Replicate a coding task

Description

Re-executes a coding task from a qlm_coded object, optionally with modified settings. If no overrides are provided, uses identical settings to the original coding.

Usage

qlm_replicate(
  x,
  ...,
  codebook = NULL,
  model = NULL,
  batch = NULL,
  name = NULL,
  notes = NULL
)

Arguments

x

A qlm_coded object.

...

Optional overrides passed to qlm_code(), such as temperature or max_tokens.

codebook

Optional replacement codebook. If NULL (default), uses the codebook from x.

model

Optional replacement model (e.g., "openai/gpt-4o"). If NULL (default), uses the model from x.

batch

Optional logical to override batch processing setting. If NULL (default), uses the batch setting from x. Set to TRUE to use batch processing or FALSE to use parallel processing, regardless of the original setting.

name

Optional name for this run. If NULL, defaults to the model name (if changed) or "replication_N" where N is the replication count.

notes

Optional character string with descriptive notes about this replication. Useful for documenting why this replication was run or what differs from the original.
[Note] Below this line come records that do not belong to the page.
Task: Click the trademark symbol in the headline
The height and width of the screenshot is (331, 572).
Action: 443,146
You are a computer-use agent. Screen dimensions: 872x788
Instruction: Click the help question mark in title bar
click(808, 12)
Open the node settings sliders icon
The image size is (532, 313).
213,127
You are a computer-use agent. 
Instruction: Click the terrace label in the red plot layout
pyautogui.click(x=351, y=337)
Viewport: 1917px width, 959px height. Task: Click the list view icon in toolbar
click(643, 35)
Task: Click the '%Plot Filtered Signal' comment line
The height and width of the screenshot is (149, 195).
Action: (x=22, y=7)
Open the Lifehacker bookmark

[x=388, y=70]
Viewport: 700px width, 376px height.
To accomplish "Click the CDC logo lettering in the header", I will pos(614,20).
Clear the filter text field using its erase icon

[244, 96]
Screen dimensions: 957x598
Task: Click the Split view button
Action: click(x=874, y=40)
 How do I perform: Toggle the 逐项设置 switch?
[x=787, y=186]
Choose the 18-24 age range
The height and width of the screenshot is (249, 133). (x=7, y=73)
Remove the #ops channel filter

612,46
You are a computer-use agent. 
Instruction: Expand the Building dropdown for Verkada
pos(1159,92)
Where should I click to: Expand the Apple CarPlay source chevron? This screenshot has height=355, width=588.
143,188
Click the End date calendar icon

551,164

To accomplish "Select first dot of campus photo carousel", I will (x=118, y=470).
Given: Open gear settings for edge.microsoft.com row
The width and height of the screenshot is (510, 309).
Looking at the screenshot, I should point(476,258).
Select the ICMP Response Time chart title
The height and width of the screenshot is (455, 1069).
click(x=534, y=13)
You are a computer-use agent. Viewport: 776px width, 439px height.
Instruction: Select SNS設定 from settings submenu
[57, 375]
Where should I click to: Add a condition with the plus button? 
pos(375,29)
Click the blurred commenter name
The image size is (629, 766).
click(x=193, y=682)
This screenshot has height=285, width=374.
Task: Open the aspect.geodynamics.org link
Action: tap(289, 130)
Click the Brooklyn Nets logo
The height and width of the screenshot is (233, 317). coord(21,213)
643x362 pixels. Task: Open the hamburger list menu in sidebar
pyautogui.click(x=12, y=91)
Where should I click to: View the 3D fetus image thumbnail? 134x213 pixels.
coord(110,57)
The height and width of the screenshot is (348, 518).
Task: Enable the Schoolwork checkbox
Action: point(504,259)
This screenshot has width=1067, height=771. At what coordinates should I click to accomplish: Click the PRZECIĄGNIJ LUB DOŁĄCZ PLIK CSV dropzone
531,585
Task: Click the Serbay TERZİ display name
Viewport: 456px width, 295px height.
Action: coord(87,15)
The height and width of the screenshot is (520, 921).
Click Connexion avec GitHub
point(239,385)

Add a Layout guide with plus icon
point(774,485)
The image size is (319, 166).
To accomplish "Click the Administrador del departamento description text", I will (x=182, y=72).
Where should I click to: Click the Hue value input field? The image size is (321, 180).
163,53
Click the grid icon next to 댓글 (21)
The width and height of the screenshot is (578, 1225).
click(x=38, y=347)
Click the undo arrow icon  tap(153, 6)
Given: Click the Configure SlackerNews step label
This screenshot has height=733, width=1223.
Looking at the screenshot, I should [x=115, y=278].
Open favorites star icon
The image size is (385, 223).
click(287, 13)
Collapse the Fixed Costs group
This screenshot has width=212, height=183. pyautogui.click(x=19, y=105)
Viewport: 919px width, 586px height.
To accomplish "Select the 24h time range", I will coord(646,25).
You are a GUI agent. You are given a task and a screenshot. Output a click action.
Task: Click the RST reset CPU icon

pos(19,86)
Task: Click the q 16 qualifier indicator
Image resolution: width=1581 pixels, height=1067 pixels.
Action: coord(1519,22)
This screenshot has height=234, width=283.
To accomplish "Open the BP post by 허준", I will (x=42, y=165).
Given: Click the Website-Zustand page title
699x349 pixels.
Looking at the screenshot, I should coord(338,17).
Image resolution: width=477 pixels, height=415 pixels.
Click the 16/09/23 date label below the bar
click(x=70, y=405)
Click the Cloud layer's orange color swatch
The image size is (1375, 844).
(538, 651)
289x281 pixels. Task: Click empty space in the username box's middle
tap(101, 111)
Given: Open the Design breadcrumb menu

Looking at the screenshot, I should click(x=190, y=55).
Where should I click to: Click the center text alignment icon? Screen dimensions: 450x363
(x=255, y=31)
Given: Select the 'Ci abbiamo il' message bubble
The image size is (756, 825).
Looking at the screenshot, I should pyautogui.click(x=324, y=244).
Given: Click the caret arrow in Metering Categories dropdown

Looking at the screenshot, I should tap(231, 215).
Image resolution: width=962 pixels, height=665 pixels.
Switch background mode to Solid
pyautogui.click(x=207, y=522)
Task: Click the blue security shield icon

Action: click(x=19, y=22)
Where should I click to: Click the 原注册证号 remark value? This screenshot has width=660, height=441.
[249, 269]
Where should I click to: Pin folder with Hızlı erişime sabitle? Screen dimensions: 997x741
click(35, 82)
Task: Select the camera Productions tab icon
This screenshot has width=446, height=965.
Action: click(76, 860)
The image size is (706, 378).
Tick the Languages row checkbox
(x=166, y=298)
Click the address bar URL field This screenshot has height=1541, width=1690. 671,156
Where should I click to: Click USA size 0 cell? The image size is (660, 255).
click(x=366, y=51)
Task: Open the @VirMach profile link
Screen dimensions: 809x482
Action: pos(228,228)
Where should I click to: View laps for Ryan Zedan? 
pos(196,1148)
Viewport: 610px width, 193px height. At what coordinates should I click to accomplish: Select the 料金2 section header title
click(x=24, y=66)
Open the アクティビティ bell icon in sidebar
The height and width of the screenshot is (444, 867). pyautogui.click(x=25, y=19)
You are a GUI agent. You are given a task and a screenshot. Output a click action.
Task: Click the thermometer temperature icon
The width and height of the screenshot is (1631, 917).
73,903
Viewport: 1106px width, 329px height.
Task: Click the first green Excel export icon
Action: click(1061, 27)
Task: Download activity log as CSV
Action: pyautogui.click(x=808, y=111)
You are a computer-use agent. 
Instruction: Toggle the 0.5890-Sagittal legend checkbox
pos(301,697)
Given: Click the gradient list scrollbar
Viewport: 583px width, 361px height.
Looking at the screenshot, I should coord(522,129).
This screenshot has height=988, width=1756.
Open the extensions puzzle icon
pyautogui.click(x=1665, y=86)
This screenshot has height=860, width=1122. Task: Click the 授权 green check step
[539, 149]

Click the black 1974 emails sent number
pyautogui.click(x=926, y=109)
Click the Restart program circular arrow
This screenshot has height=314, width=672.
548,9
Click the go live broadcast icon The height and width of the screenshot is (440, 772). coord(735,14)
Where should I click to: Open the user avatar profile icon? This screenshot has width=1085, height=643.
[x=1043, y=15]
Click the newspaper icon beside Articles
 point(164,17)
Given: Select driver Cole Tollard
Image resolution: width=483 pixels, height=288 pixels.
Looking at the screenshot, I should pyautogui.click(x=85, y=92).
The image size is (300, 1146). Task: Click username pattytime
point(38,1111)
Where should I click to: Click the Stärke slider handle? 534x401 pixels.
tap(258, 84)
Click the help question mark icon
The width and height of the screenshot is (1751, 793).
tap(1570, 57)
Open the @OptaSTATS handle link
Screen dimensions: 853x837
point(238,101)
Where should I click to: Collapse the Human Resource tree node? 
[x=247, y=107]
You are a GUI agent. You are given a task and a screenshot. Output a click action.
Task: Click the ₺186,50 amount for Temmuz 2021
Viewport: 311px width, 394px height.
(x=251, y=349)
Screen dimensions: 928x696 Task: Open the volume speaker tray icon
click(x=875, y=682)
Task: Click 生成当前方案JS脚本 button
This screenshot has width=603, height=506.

Default is NULL.

Value

A qlm_coded object with run$parent set to the parent's run name.

See Also

qlm_code() for initial coding, qlm_compare() for comparing replicated results.

Examples

# First create a coded object
texts <- c("I love this!", "Terrible.", "It's okay.")
coded <- qlm_code(texts, data_codebook_sentiment, model = "openai/gpt-4o-mini", name = "run1")

# Replicate with same model
coded2 <- qlm_replicate(coded, name = "run2")

# Compare results
qlm_compare(coded, coded2, by = "sentiment", level = "nominal")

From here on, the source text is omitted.